● **WHAT IS NEEDED**
Please reproduce the lines below as a numbered list, leaving out the blank ones.

-- begin SUPPLIED RECORDS --

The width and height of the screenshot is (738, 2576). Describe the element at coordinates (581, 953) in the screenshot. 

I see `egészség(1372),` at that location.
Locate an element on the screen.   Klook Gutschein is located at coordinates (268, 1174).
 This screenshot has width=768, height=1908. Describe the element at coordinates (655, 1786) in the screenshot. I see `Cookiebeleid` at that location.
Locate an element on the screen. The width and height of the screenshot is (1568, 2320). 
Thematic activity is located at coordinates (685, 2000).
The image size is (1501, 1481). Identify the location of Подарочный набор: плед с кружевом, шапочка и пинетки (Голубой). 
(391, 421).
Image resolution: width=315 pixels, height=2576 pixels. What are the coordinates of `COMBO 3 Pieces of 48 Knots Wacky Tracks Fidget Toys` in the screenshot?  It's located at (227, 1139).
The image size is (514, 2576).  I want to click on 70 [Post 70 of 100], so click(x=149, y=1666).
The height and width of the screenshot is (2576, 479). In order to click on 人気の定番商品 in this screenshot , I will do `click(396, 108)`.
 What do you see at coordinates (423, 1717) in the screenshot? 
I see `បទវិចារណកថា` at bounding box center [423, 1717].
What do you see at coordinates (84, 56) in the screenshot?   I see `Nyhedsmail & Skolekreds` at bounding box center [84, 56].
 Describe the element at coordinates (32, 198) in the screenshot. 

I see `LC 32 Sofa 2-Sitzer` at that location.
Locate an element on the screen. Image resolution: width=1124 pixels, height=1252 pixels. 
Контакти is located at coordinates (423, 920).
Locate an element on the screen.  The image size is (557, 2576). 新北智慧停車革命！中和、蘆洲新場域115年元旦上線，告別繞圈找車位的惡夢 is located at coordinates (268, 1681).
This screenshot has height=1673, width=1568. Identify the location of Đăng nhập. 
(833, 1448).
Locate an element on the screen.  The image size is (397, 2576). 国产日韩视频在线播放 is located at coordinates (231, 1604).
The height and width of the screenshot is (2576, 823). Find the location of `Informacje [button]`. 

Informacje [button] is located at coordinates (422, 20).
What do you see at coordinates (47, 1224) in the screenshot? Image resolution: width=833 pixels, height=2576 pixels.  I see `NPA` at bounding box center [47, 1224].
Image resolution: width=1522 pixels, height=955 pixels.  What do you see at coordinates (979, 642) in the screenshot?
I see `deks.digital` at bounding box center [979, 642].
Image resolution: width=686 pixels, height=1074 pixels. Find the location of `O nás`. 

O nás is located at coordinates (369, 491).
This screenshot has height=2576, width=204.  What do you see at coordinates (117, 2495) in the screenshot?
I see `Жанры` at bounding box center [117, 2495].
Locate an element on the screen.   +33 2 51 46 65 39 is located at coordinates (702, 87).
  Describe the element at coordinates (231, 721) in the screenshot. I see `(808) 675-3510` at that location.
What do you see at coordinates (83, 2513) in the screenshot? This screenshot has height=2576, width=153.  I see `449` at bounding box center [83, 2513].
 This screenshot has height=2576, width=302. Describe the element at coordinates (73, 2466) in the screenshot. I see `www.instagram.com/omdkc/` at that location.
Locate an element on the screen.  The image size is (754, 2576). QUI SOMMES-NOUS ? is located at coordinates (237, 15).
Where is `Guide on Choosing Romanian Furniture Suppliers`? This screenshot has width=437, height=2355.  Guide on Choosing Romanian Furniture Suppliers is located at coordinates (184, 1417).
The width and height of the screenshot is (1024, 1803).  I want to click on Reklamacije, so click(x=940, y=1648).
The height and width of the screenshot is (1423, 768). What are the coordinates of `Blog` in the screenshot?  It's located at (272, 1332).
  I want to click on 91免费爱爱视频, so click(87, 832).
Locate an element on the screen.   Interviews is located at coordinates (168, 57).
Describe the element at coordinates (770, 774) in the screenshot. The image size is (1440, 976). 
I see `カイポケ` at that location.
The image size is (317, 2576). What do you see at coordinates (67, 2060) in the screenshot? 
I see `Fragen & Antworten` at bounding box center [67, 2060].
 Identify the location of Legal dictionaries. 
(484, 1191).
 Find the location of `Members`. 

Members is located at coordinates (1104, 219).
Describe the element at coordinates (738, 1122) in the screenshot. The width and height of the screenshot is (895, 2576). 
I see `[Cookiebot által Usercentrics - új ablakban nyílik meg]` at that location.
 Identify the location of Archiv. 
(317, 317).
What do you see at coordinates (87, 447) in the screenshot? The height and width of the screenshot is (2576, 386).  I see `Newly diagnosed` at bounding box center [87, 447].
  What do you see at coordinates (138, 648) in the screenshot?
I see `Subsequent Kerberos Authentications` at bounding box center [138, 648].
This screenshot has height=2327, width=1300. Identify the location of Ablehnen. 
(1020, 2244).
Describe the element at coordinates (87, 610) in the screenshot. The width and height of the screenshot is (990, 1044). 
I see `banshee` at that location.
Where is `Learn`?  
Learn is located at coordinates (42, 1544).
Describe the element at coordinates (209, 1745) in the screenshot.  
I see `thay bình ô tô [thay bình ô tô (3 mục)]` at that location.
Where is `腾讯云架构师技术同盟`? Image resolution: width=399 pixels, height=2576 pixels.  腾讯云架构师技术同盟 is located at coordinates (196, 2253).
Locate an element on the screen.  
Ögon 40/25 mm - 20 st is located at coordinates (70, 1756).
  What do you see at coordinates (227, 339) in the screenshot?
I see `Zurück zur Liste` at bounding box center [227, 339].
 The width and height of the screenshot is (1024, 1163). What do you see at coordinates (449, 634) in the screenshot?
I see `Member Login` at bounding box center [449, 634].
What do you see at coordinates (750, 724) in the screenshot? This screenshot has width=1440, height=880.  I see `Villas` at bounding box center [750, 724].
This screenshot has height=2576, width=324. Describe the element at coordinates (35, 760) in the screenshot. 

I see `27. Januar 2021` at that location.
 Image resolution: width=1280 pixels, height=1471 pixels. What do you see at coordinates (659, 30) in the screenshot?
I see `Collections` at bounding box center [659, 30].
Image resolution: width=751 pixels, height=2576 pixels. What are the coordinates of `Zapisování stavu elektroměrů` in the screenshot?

-- end SUPPLIED RECORDS --

● **FINISHED EXERCISE**
1. The width and height of the screenshot is (738, 2576). Describe the element at coordinates (581, 953) in the screenshot. 
2. I see `egészség(1372),` at that location.
3. Locate an element on the screen.   Klook Gutschein is located at coordinates (268, 1174).
4.  This screenshot has width=768, height=1908. Describe the element at coordinates (655, 1786) in the screenshot. I see `Cookiebeleid` at that location.
5. Locate an element on the screen. The width and height of the screenshot is (1568, 2320). 
6. Thematic activity is located at coordinates (685, 2000).
7. The image size is (1501, 1481). Identify the location of Подарочный набор: плед с кружевом, шапочка и пинетки (Голубой). 
8. (391, 421).
9. Image resolution: width=315 pixels, height=2576 pixels. What are the coordinates of `COMBO 3 Pieces of 48 Knots Wacky Tracks Fidget Toys` in the screenshot?  It's located at (227, 1139).
10. The image size is (514, 2576).  I want to click on 70 [Post 70 of 100], so click(x=149, y=1666).
11. The height and width of the screenshot is (2576, 479). In order to click on 人気の定番商品 in this screenshot , I will do `click(396, 108)`.
12.  What do you see at coordinates (423, 1717) in the screenshot? 
13. I see `បទវិចារណកថា` at bounding box center [423, 1717].
14. What do you see at coordinates (84, 56) in the screenshot?   I see `Nyhedsmail & Skolekreds` at bounding box center [84, 56].
15.  Describe the element at coordinates (32, 198) in the screenshot. 
16. I see `LC 32 Sofa 2-Sitzer` at that location.
17. Locate an element on the screen. Image resolution: width=1124 pixels, height=1252 pixels. 
18. Контакти is located at coordinates (423, 920).
19. Locate an element on the screen.  The image size is (557, 2576). 新北智慧停車革命！中和、蘆洲新場域115年元旦上線，告別繞圈找車位的惡夢 is located at coordinates (268, 1681).
20. This screenshot has height=1673, width=1568. Identify the location of Đăng nhập. 
21. (833, 1448).
22. Locate an element on the screen.  The image size is (397, 2576). 国产日韩视频在线播放 is located at coordinates (231, 1604).
23. The height and width of the screenshot is (2576, 823). Find the location of `Informacje [button]`. 
24. Informacje [button] is located at coordinates (422, 20).
25. What do you see at coordinates (47, 1224) in the screenshot? Image resolution: width=833 pixels, height=2576 pixels.  I see `NPA` at bounding box center [47, 1224].
26. Image resolution: width=1522 pixels, height=955 pixels.  What do you see at coordinates (979, 642) in the screenshot?
27. I see `deks.digital` at bounding box center [979, 642].
28. Image resolution: width=686 pixels, height=1074 pixels. Find the location of `O nás`. 
29. O nás is located at coordinates (369, 491).
30. This screenshot has height=2576, width=204.  What do you see at coordinates (117, 2495) in the screenshot?
31. I see `Жанры` at bounding box center [117, 2495].
32. Locate an element on the screen.   +33 2 51 46 65 39 is located at coordinates (702, 87).
33.   Describe the element at coordinates (231, 721) in the screenshot. I see `(808) 675-3510` at that location.
34. What do you see at coordinates (83, 2513) in the screenshot? This screenshot has height=2576, width=153.  I see `449` at bounding box center [83, 2513].
35.  This screenshot has height=2576, width=302. Describe the element at coordinates (73, 2466) in the screenshot. I see `www.instagram.com/omdkc/` at that location.
36. Locate an element on the screen.  The image size is (754, 2576). QUI SOMMES-NOUS ? is located at coordinates (237, 15).
37. Where is `Guide on Choosing Romanian Furniture Suppliers`? This screenshot has width=437, height=2355.  Guide on Choosing Romanian Furniture Suppliers is located at coordinates (184, 1417).
38. The width and height of the screenshot is (1024, 1803).  I want to click on Reklamacije, so click(x=940, y=1648).
39. The height and width of the screenshot is (1423, 768). What are the coordinates of `Blog` in the screenshot?  It's located at (272, 1332).
40.   I want to click on 91免费爱爱视频, so click(87, 832).
41. Locate an element on the screen.   Interviews is located at coordinates (168, 57).
42. Describe the element at coordinates (770, 774) in the screenshot. The image size is (1440, 976). 
43. I see `カイポケ` at that location.
44. The image size is (317, 2576). What do you see at coordinates (67, 2060) in the screenshot? 
45. I see `Fragen & Antworten` at bounding box center [67, 2060].
46.  Identify the location of Legal dictionaries. 
47. (484, 1191).
48.  Find the location of `Members`. 
49. Members is located at coordinates (1104, 219).
50. Describe the element at coordinates (738, 1122) in the screenshot. The width and height of the screenshot is (895, 2576). 
51. I see `[Cookiebot által Usercentrics - új ablakban nyílik meg]` at that location.
52.  Identify the location of Archiv. 
53. (317, 317).
54. What do you see at coordinates (87, 447) in the screenshot? The height and width of the screenshot is (2576, 386).  I see `Newly diagnosed` at bounding box center [87, 447].
55.   What do you see at coordinates (138, 648) in the screenshot?
56. I see `Subsequent Kerberos Authentications` at bounding box center [138, 648].
57. This screenshot has height=2327, width=1300. Identify the location of Ablehnen. 
58. (1020, 2244).
59. Describe the element at coordinates (87, 610) in the screenshot. The width and height of the screenshot is (990, 1044). 
60. I see `banshee` at that location.
61. Where is `Learn`?  
62. Learn is located at coordinates (42, 1544).
63. Describe the element at coordinates (209, 1745) in the screenshot.  
64. I see `thay bình ô tô [thay bình ô tô (3 mục)]` at that location.
65. Where is `腾讯云架构师技术同盟`? Image resolution: width=399 pixels, height=2576 pixels.  腾讯云架构师技术同盟 is located at coordinates (196, 2253).
66. Locate an element on the screen.  
67. Ögon 40/25 mm - 20 st is located at coordinates (70, 1756).
68.   What do you see at coordinates (227, 339) in the screenshot?
69. I see `Zurück zur Liste` at bounding box center [227, 339].
70.  The width and height of the screenshot is (1024, 1163). What do you see at coordinates (449, 634) in the screenshot?
71. I see `Member Login` at bounding box center [449, 634].
72. What do you see at coordinates (750, 724) in the screenshot? This screenshot has width=1440, height=880.  I see `Villas` at bounding box center [750, 724].
73. This screenshot has height=2576, width=324. Describe the element at coordinates (35, 760) in the screenshot. 
74. I see `27. Januar 2021` at that location.
75.  Image resolution: width=1280 pixels, height=1471 pixels. What do you see at coordinates (659, 30) in the screenshot?
76. I see `Collections` at bounding box center [659, 30].
77. Image resolution: width=751 pixels, height=2576 pixels. What are the coordinates of `Zapisování stavu elektroměrů` in the screenshot?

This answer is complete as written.